A possible global real estate crisis… What are its repercussions?

A serious crisis threatens the real estate sector around the world once morest the backdrop of central banks raising interest rates to “very high” limits, which may significantly affect borrowing families, according to Bloomberg.

  • A looming global real estate crisis might cause a ‘painful reset’ for families

Western media sources revealed that “there is a crisis in the real estate sector all over the world”, once morest the background of central banks raising interest rates to “very high” limits, which may significantly affect borrowing families.

Higher borrowing costs are causing “a significant increase in financial pressure, both on homebuyers and property owners” worldwide.

According to Article published in BloombergIn many cities like Sydney, Stockholm and Seattle, buyers have fallen as central banks raise interest rates at their fastest pace in decades, sending home prices down.

On the other hand, the article said, millions of people who borrowed cheaply to buy homes during the pandemic are simultaneously facing higher payments with the loan reset process.

“The rapid slowdown in the real estate sector, which is a major source of household wealth, threatens to exacerbate the global economic slowdown,” the article noted.

The current slump in the markets is approaching the levels of the financial crisis of 2008, as this slowdown in the real estate sector is a key variable for central banks that want to rein in inflation without hurting consumer confidence and causing a deep recession in the economy, according to Bloomberg.

A “painful” reset and families “tighten their belts”

Volatile markets such as Australia and Canada are facing a twofold fall in house prices, and economists believe that the global downturn in this sector has “just begun”.

“We will observe a simultaneous global slowdown in the housing market in 2023 and 2024,” said Hideaki Hirata, a researcher at Hosei University and former economic advisor at the Bank of Japan, one of the economists who co-authored an IMF paper on global house prices.

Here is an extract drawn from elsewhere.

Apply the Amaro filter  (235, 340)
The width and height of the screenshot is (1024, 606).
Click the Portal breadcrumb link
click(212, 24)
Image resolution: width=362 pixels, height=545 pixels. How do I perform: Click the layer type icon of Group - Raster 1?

The researcher warned that significant increases in interest rates applied this year “will take some time to affect households…sellers often ignore signs of diminishing demand.”

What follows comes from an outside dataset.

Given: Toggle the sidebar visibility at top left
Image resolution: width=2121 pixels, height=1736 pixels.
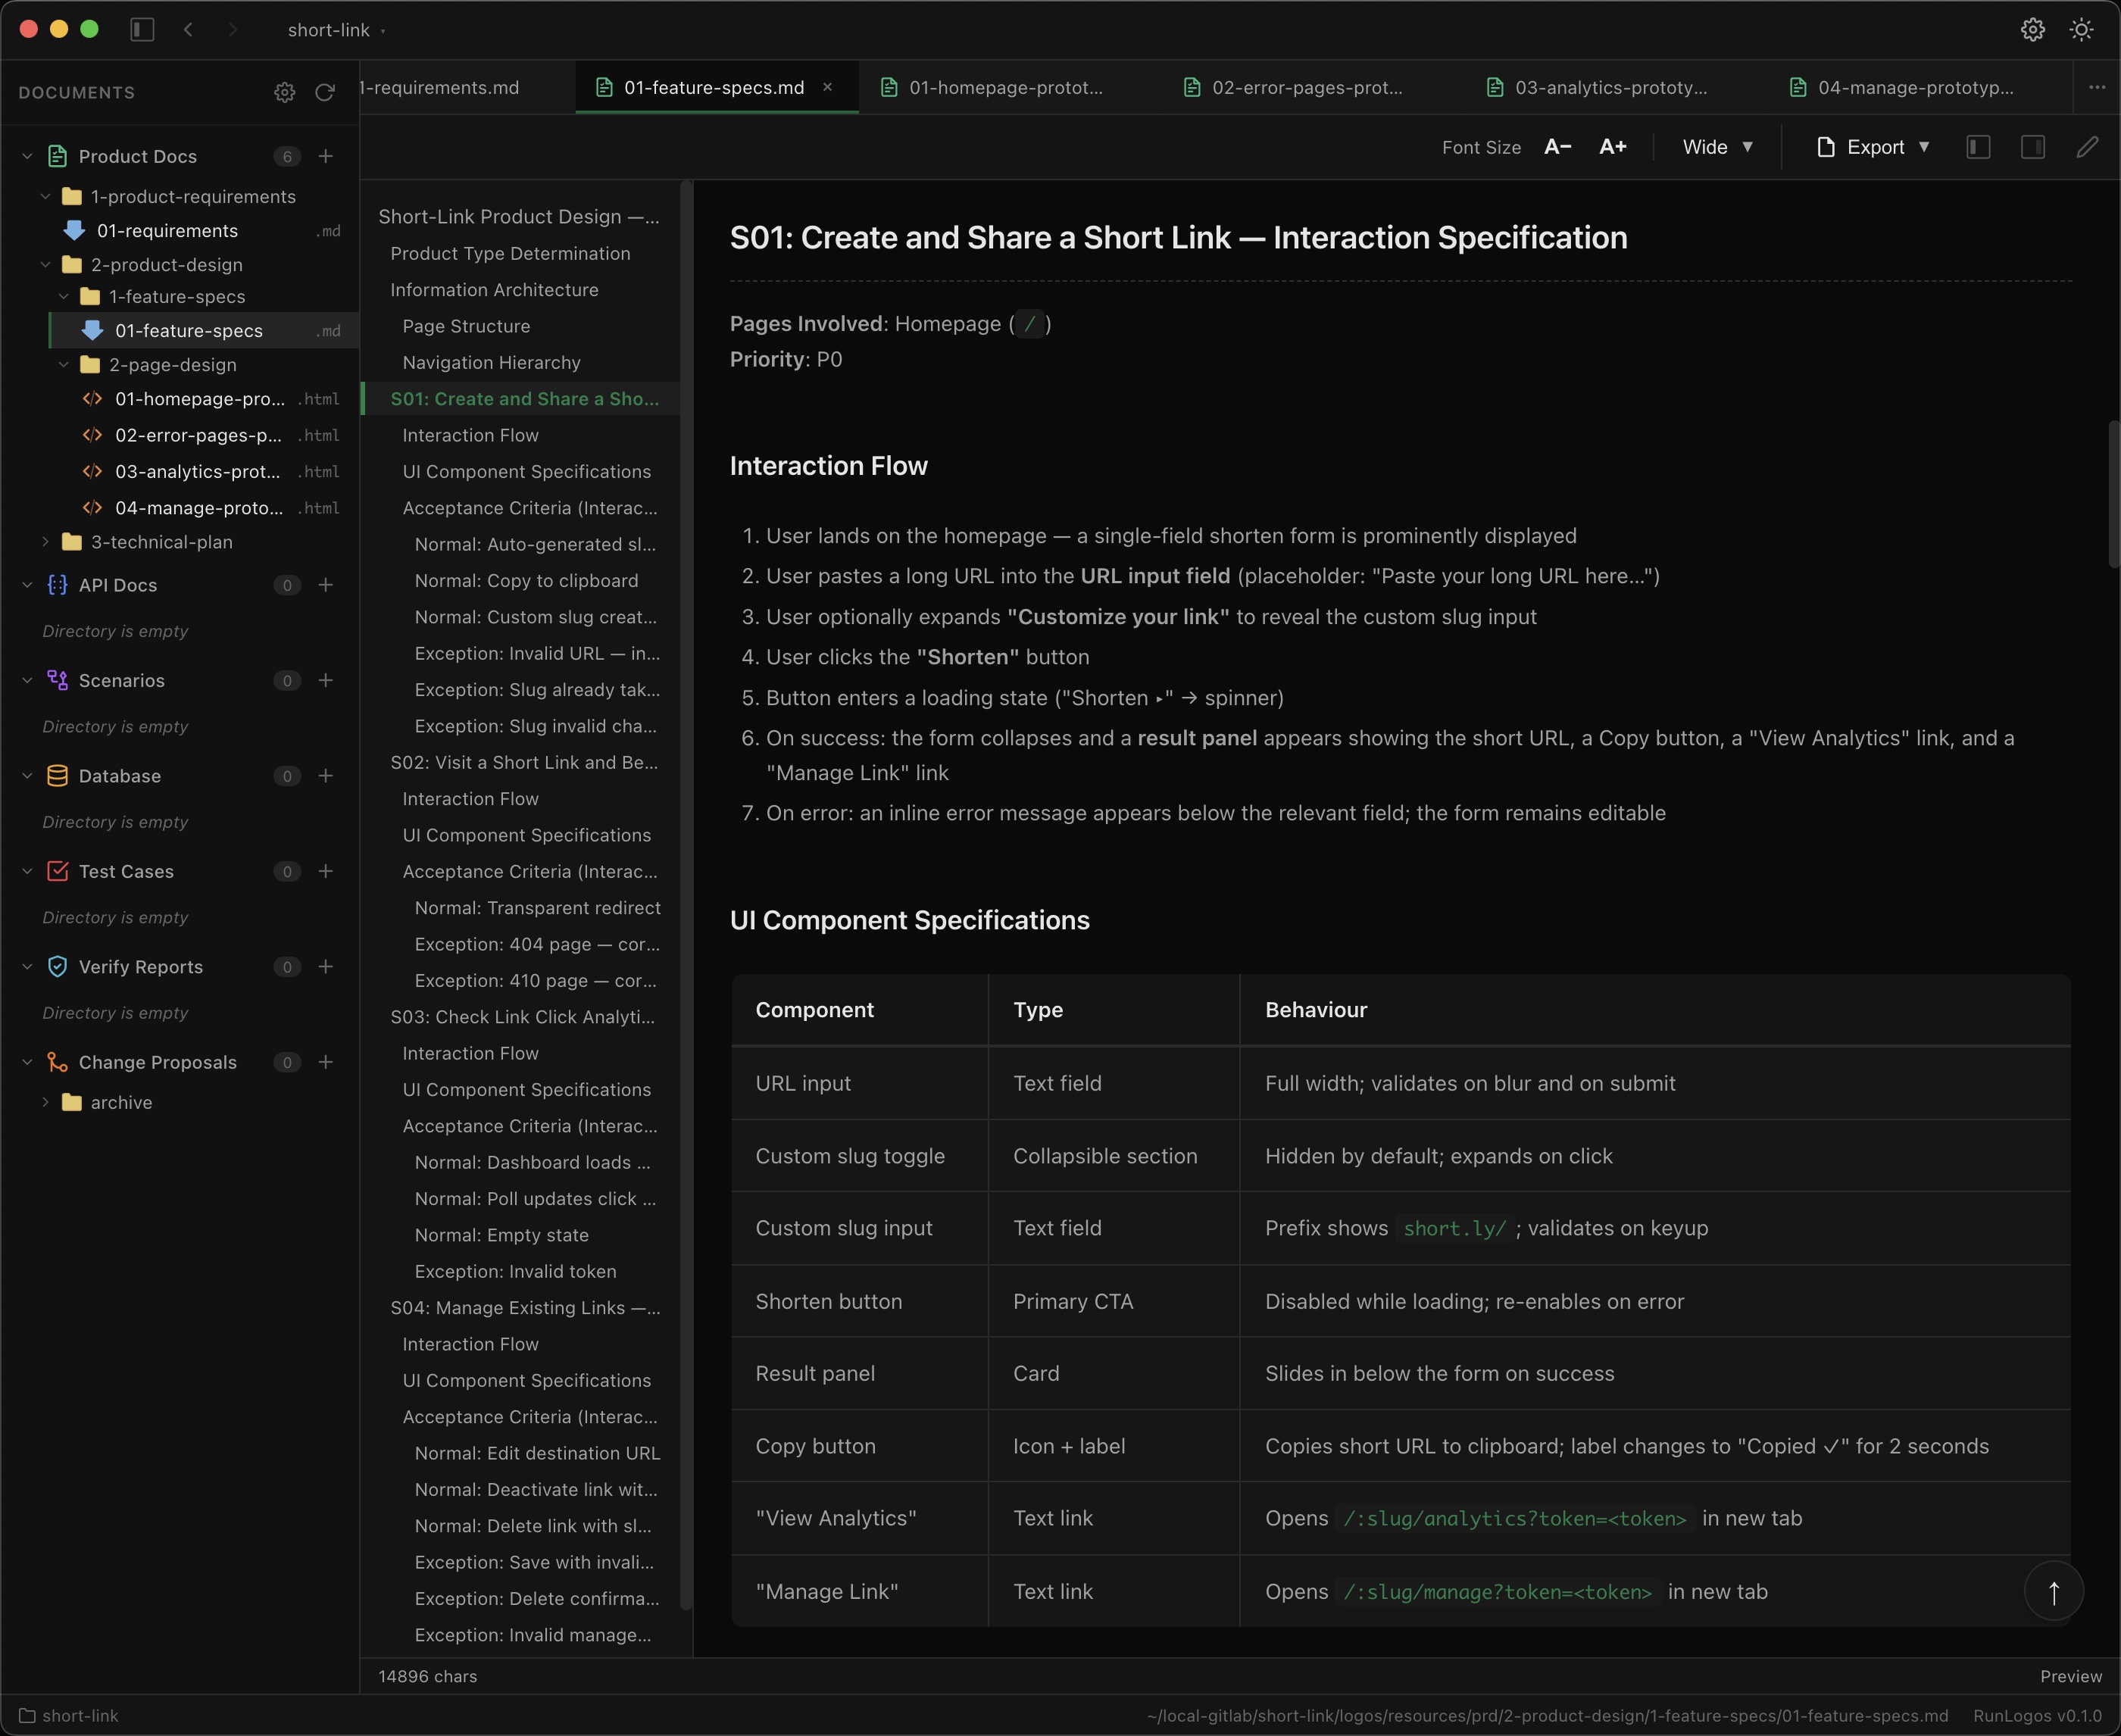Looking at the screenshot, I should (141, 29).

Higher mortgage costs affect economies in many different ways, for example, borrowing households “tighten their belts”, while rising mortgage payments discourage potential buyers from entering the market and making purchases, affecting property prices and overall development.

A “blatant” mutation in a previous mutation may cause “shock”

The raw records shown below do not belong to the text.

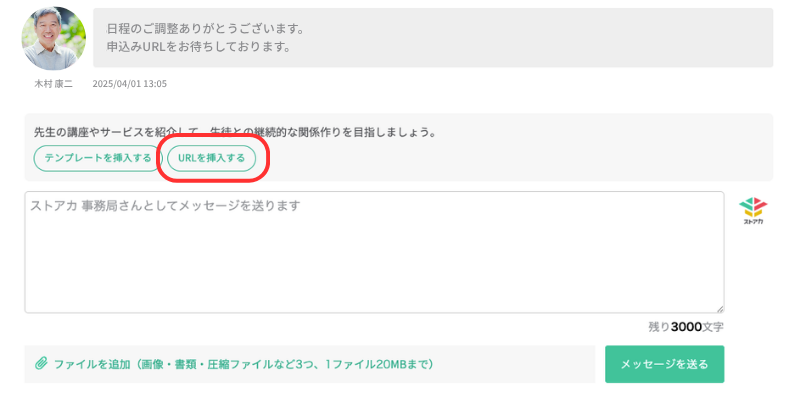Click the URLを挿入する button

coord(211,158)
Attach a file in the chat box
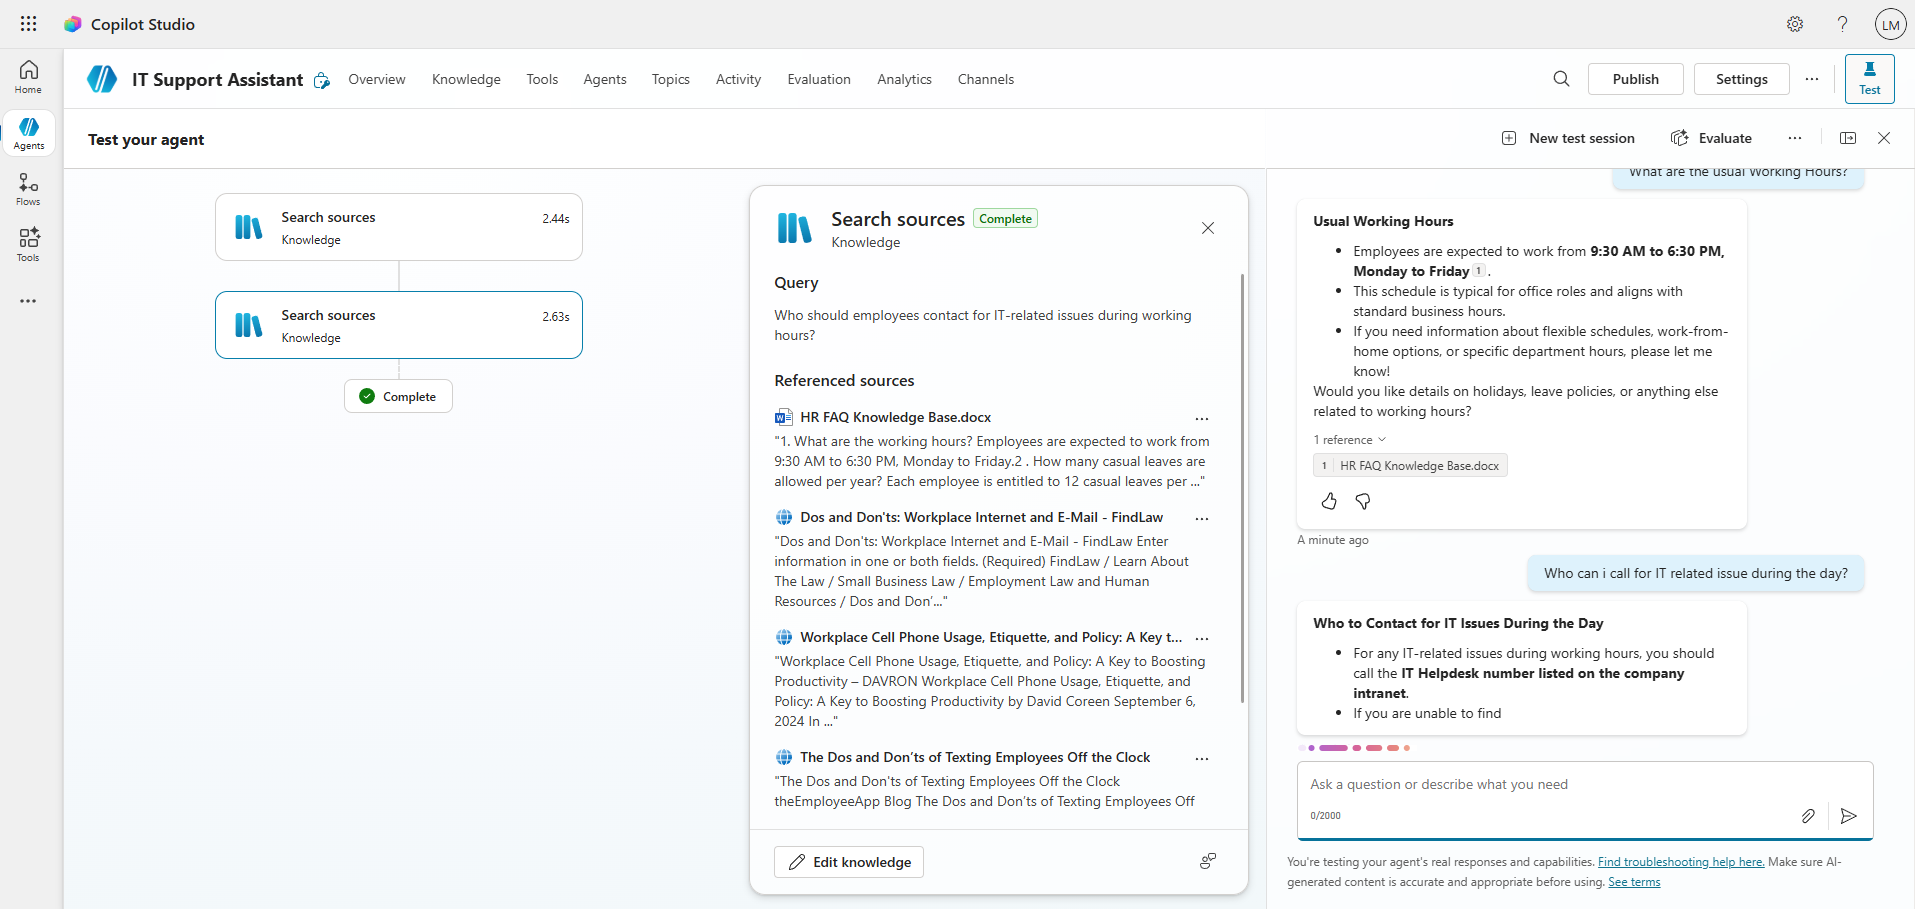This screenshot has height=909, width=1915. (1808, 815)
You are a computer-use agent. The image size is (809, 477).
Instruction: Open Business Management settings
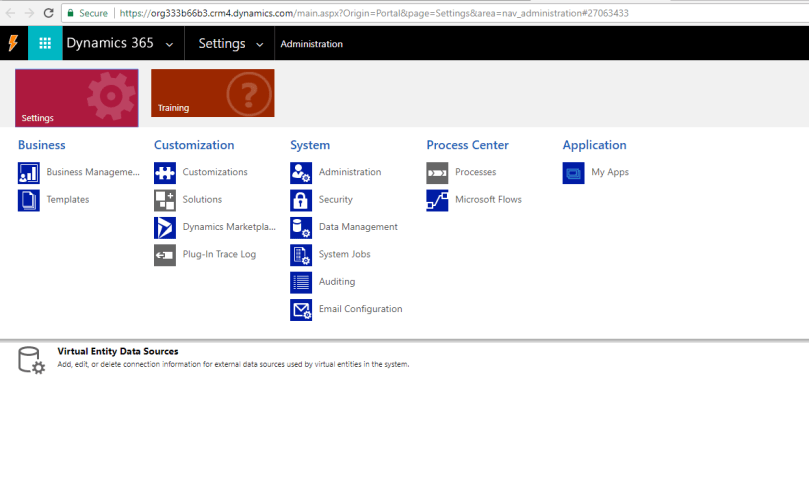pos(92,172)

The slowdown is a “stark turnaround from an earlier boom fueled by central banks’ easy financing policies in the years following the financial crisis, and then exacerbated by the pandemic that has prompted people to seek larger spaces and friendly homes to work remotely.”

At the moment, “many people who got home loans are having trouble paying record rates because the loans are reset to new, higher rates with rising inflation and possible recession.”

In turn, Rob Subbaraman, head of global markets research at Nomura Holdings Inc, said this “might come as a shock to them (for families).”

The extent of the risks to this sector varies by country, for example in the United States, most buyers rely on fixed rate home loans for up to 30 years. These adjustable rate mortgages represented, on average, regarding 7% of conventional loans in the past five years.

Conversely, other countries usually have fixed-rate loans for at least a year, or variable-rate mortgages that align closely with official interest rates.

According to a report by Fitch Ratings Agency, Australia, Spain, Britain and Canada have all focused heavily on variable rate loans as a share of new assets in 2020.

Other countries with a large proportion of mortgages are resetting their loans as well. In New Zealand, for example, regarding 55% of the approved value of residential mortgages (either variable rate or fixed rate) will reset in 2023.

In Sweden, once one of Europe’s hottest markets, house prices have fallen regarding 8% since last spring, and most economists now expect a 15% drop. Higher interest rates are also putting pressure on real estate companies that have borrowed heavily in the bond markets to fund their operations, leaving investors increasingly concerned regarding their ability to refinance that debt.